Wohnungsbau Waldbüttelbrunn

Das gesamte Ensemble von Kirche, altem und neuem Rathaus einschließlich der neuen Bebauung wird als Mitte von Waldbüttelbrunn begriffen und gestaltet.
Die Idee des Städtebaus ist, mit einer einfachen Figur, die der städtebaulichen Typologie des Altortes entspricht, das alte und neue Rathaus zu ergänzen. Auf einem ruhigen Sockel steht ein Kubus mit Satteldach, der die giebelständigen Häuser in der August-Bebel-Straße modern interpretiert. Der verglaste Vortragssaal im Sockelgeschoss öffnet sich zum Straßenraum. Die Bücherei in dem Kubus auf dem verglasten Sockel orientiert sich mit der Fassade an den Lochfassaden im Straßenraum.
Die neue Bebauung passt sich mit Trauf- und Firsthöhen dem neuen Rathaus am Gässchen an und betont damit die Giebelständigkeit an der August-Bebel-Straße. Ihre Gebäudehülle aus Schiefer greift das ortstypische Material des Natursteins auf und führt es bis über die Dachhaut fort. Alle Eingänge und Fassadenvorsprünge befinden sich an der Traufseite des Bücherei-Kubus, wie es auch bei den historischen Gebäuden des Ortes der Fall ist.

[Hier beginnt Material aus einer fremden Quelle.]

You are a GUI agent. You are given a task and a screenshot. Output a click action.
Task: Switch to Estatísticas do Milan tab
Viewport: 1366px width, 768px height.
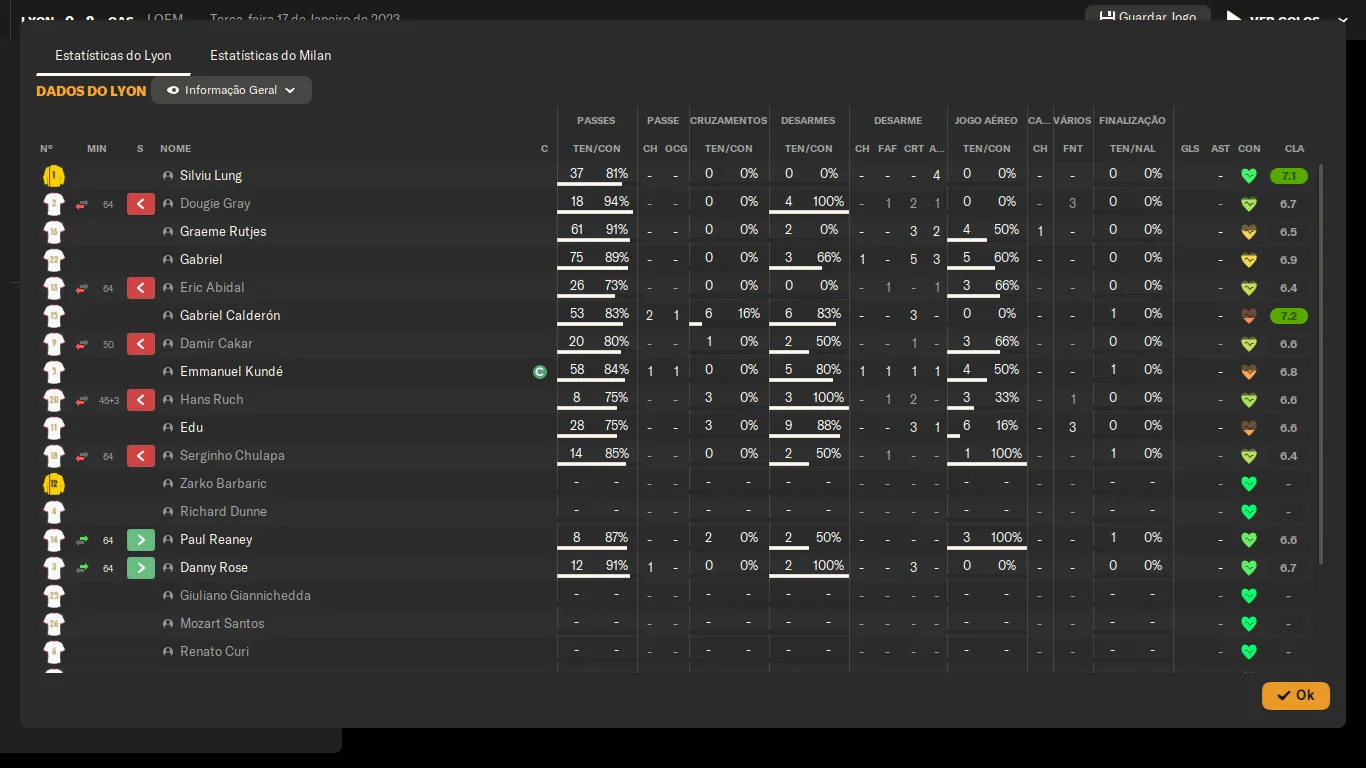270,56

Eine Abfolge von Plätzen verbindet die August-Bebel-Straße mit der Bücherei, dem Neuen Rathaus und der Kirche. Mit einer größtmöglichen Offenheit zur August-Bebel-Straße auf Straßenniveau und mit den angebotenen Wegen durch den gesamten Block soll das alte und neue Rathaus sowie die Bücherei/Vortragssaal als Einheit begriffen und wahrgenommen werden.